It depends on several conditions, as motivation, the reason for acquiring new knowledges about it, the needs, etc.

Not all the people has the same talents for languages, as not all people has talents for music, dancing, sports. etc. It is no a subject, of definitely Yes, or No, as I said before, it depends on different aspects.

In my experience, I have taught many adult people, and they have learnt with a lot of interest and good results, children have their own natural abbility, but I insist, it is a personal matter.
annissa





Balasubramaniam wrote:

In one of the threads in another forum the issue of learning a new language as an adult came up which had interesting possibilities for discussion. But as it would have caused a major digression from the main vein of that particular thread it was suggested that a new thread be begun under this forum to discuss this issue.

* * * * *

> _AIM 1_: Copy out the forum discussion on adult language learning, starting at "It depends on several" and ending at "a personal matter.".
> _AIM 2_: Continue the forum discussion on learning a new language as an adult from its last sentence.

* * * * *

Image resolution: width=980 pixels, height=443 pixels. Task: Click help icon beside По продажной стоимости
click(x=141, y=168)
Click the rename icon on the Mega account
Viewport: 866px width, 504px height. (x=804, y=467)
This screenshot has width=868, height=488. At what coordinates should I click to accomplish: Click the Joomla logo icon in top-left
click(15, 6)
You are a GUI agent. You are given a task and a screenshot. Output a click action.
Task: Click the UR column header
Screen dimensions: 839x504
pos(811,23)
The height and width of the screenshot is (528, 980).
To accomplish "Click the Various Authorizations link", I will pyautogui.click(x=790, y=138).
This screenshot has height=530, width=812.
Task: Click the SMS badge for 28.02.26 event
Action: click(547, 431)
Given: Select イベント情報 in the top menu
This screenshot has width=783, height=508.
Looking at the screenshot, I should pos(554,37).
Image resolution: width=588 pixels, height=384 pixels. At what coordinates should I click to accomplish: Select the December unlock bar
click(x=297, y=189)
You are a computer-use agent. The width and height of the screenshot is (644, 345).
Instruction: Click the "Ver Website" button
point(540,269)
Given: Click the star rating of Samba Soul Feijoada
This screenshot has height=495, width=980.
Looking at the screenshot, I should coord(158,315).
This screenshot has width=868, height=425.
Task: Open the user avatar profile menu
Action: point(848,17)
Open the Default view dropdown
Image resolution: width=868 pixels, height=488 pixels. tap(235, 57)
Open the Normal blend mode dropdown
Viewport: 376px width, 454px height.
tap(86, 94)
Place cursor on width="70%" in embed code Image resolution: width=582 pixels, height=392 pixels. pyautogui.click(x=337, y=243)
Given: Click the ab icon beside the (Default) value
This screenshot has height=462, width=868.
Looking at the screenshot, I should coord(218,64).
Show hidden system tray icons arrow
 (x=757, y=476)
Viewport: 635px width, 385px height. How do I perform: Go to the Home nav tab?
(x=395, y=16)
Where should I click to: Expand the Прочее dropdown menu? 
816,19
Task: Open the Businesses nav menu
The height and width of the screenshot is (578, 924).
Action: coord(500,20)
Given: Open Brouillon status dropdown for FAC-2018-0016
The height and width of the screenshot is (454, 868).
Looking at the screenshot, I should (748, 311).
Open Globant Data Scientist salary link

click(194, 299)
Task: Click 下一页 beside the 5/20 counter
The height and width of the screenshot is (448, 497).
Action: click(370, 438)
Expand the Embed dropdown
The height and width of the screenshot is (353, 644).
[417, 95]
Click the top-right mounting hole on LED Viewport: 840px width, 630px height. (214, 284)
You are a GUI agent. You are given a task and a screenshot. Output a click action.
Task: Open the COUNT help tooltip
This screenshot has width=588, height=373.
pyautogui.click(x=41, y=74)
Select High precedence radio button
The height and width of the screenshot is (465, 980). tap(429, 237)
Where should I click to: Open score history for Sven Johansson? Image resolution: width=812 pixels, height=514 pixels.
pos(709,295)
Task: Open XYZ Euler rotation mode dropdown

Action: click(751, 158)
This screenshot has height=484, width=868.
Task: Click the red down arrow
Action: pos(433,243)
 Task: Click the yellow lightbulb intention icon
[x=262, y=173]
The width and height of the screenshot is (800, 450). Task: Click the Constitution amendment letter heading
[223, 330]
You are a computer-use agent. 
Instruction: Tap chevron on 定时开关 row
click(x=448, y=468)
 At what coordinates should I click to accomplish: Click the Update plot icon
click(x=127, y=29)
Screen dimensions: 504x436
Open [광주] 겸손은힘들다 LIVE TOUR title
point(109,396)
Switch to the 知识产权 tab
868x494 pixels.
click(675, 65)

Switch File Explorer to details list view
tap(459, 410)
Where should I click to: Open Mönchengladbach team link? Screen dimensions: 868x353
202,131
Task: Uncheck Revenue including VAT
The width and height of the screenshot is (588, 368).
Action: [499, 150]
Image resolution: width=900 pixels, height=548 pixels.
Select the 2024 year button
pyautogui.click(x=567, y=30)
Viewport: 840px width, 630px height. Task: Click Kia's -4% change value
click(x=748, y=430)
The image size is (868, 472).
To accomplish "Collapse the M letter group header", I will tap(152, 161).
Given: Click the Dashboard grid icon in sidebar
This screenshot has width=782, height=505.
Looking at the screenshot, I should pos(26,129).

* * * * *

> _RESPONSE 1_:
It depends on several conditions, as motivation, the reason for acquiring new knowledges about it, the needs, etc.

Not all the people has the same talents for languages, as not all people has talents for music, dancing, sports. etc. It is no a subject, of definitely Yes, or No, as I said before, it depends on different aspects.

In my experience, I have taught many adult people, and they have learnt with a lot of interest and good results, children have their own natural abbility, but I insist, it is a personal matter.

> _RESPONSE 2_:
Many people claim that they learned six or seven languages in adult life. Is this possible? Is it possible to learn even one new language properly after you have crossed the threshold of 13 or15 years of age? Here we are not talking about rudimentary knowledge of a few sentences or a basic vocabulary of a language, but near-native competency.

It was my understanding - and I am neither a linguist, nor a scientist - that the current belief of science is that languages can only be learned perfectly in the first few years of one’s life.

I invite people with linguistic training and knowledge - as well as others, of course - to respond to this thread and to dispel any pseudo-science involved in this matter.